Sunday, March 2, 2008
This kind of thing shouldn't be happening so consistently to an English major. Seriously. I was trained (hah!) to do this.
So some quick updates . . .
- I'm still working on the beginners' series; I'm just trying to decide between two topics for the next post.
- I do have another cycling workout on the table; unfortunately, my computer ate it yesterday (Audigy crashed and I had to start over).
- The weather here has been absolutely beautiful--60+ F and sunny (well, it's currently raining, but Thursday, Friday, and Saturday were gorgeous). I got a long run in Thursday of 10 miles, which unfortunately may have been too much. It had been two (maybe three) weeks since my last long run, and I think that the sudden re-establishment of heavy mileage demanded too much from my poor legs, which said, "Oh! no thank you! (link has some language)" As a result, my right foot and ankle are a little cranky--too cranky for running, which I discovered this morning when I tried to take advantage of the beautiful weather before church. So I may have to take (another!) hiatus from running. This is disappointing. But I will find a way (maybe the elliptical trainer?! noooo!).
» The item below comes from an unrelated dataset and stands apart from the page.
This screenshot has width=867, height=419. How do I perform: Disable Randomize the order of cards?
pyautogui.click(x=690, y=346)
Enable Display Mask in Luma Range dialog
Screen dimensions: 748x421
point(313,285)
- I'm still eating around 80% raw, 20% cooked. I am really enjoying salads, dried fruit, fresh fruit, and nuts. Without having to worry about getting 100% of my calories from raw food, I don't have to muck about with nasty things like green smoothies (my one attempt at a green smoothie was teeth-burningly disgusting, which isn't to say that they're all universally bad). I also feel like it's much easier to put calories back into my body after 10-mile runs and 30-mile bike rides (potatoes, anyone?).
- I road my bike to Lake Afton on Friday, wetsuit in tow, to see if it's warm enough yet for swimming. It's not.
- I've reached that magical point of base training where I feel frickin' slow. And I want to go fast. But I must stick with my plan and go slow for another month. Sigh . . .
A final note: Congrats to my friend Jonathan in the Distance for completing Ironman New Zealand this weekend! Fight on, Jonathan!